▸ Data items
= = = = = = =

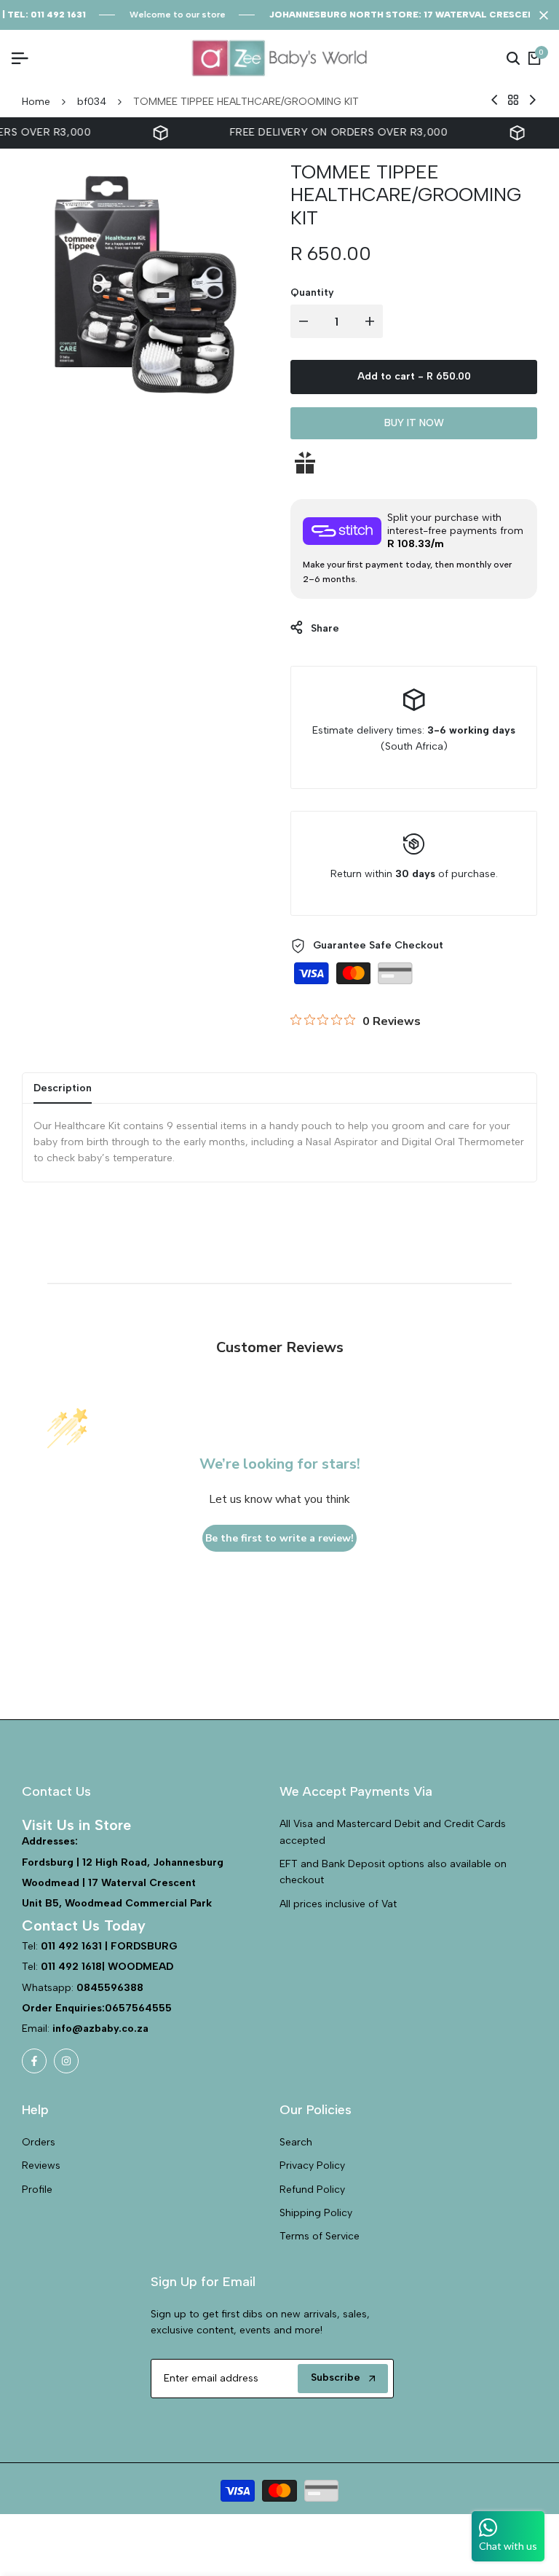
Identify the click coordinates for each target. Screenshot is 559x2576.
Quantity (312, 292)
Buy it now (414, 423)
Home (36, 101)
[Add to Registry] (413, 462)
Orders (38, 2142)
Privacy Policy (312, 2165)
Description (62, 1088)
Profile (37, 2189)
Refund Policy (312, 2189)
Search (296, 2142)
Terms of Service (320, 2236)
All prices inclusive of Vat (338, 1904)
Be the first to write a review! (279, 1538)
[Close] (541, 15)
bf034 (91, 101)
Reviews (41, 2165)
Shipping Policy (316, 2213)
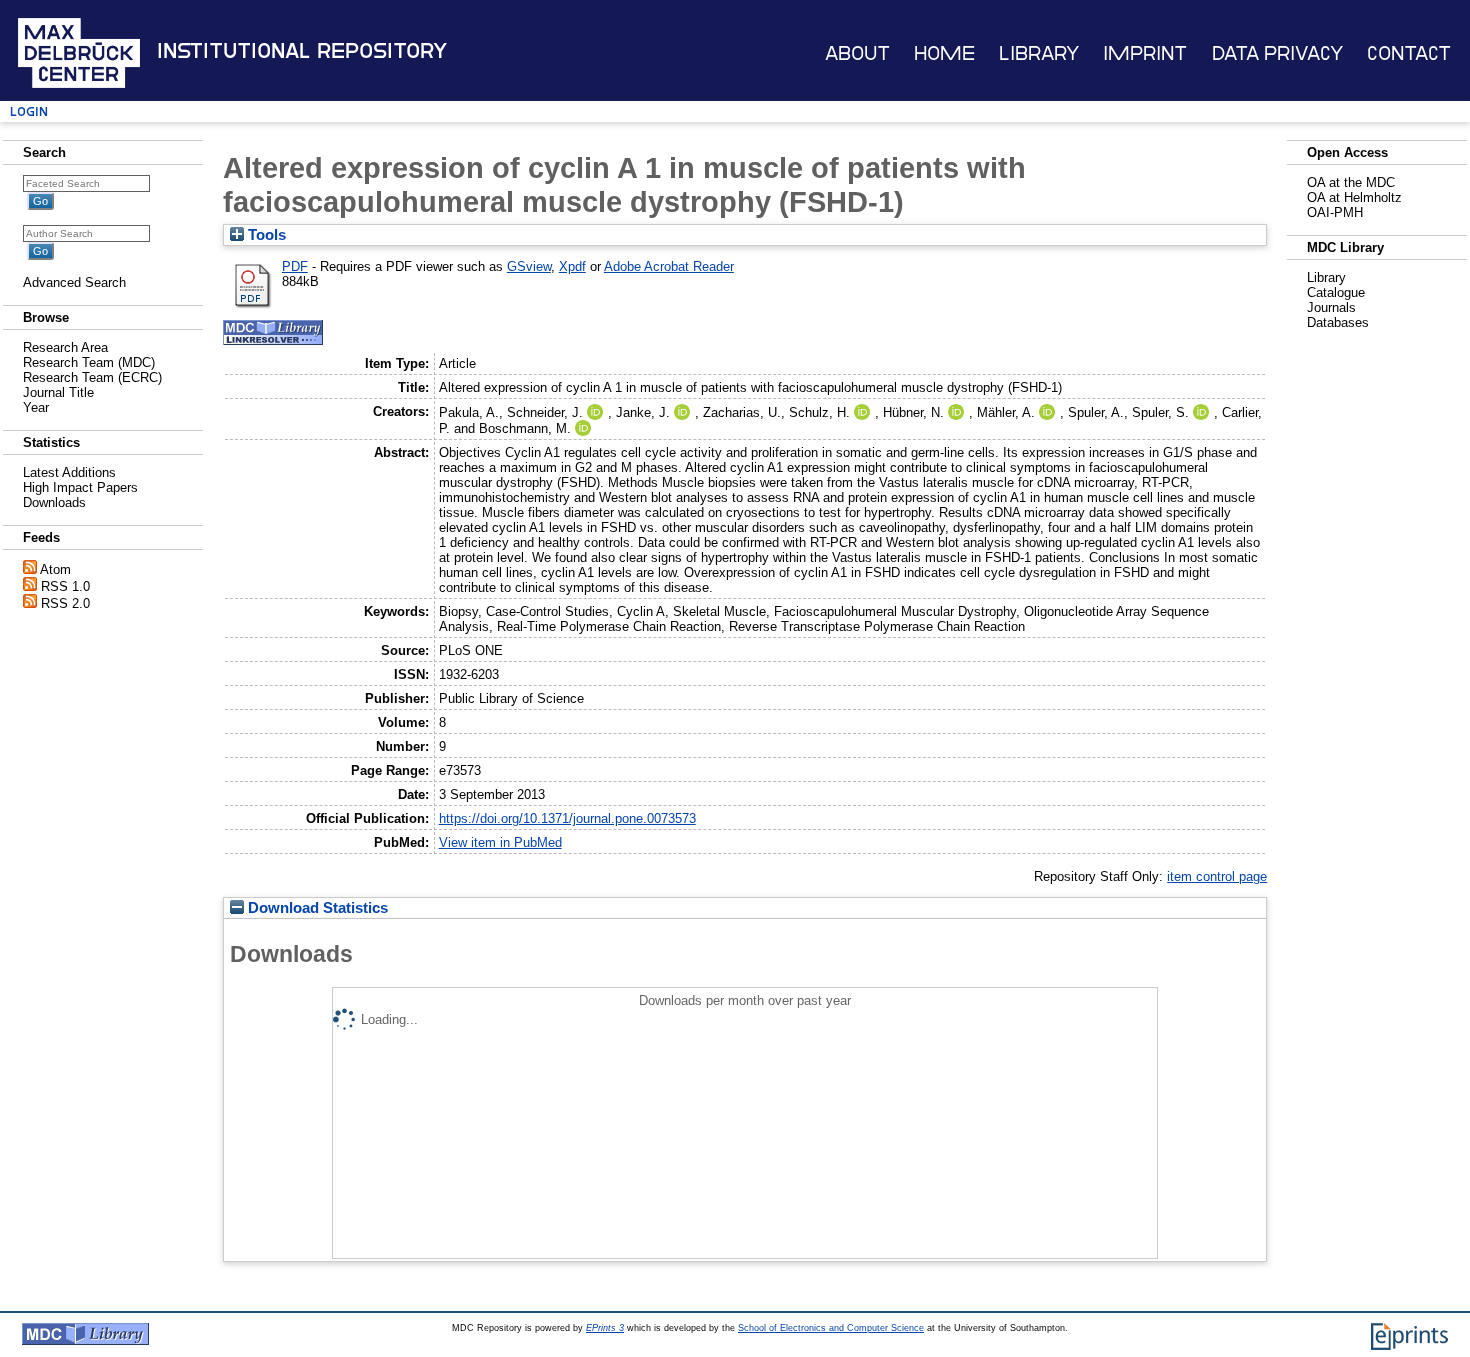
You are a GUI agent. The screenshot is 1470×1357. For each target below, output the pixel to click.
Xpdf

= = = = = = =

▸ TASK STATEMENT
Please filter the data down to the lines containing the word "target".

▸ SOLUTION FOR THIS PROBLEM
Identify the click coordinates for each target. Screenshot is 559x2576.
You are a GUI agent. The screenshot is 1470×1357. For each target below, output the pixel to click.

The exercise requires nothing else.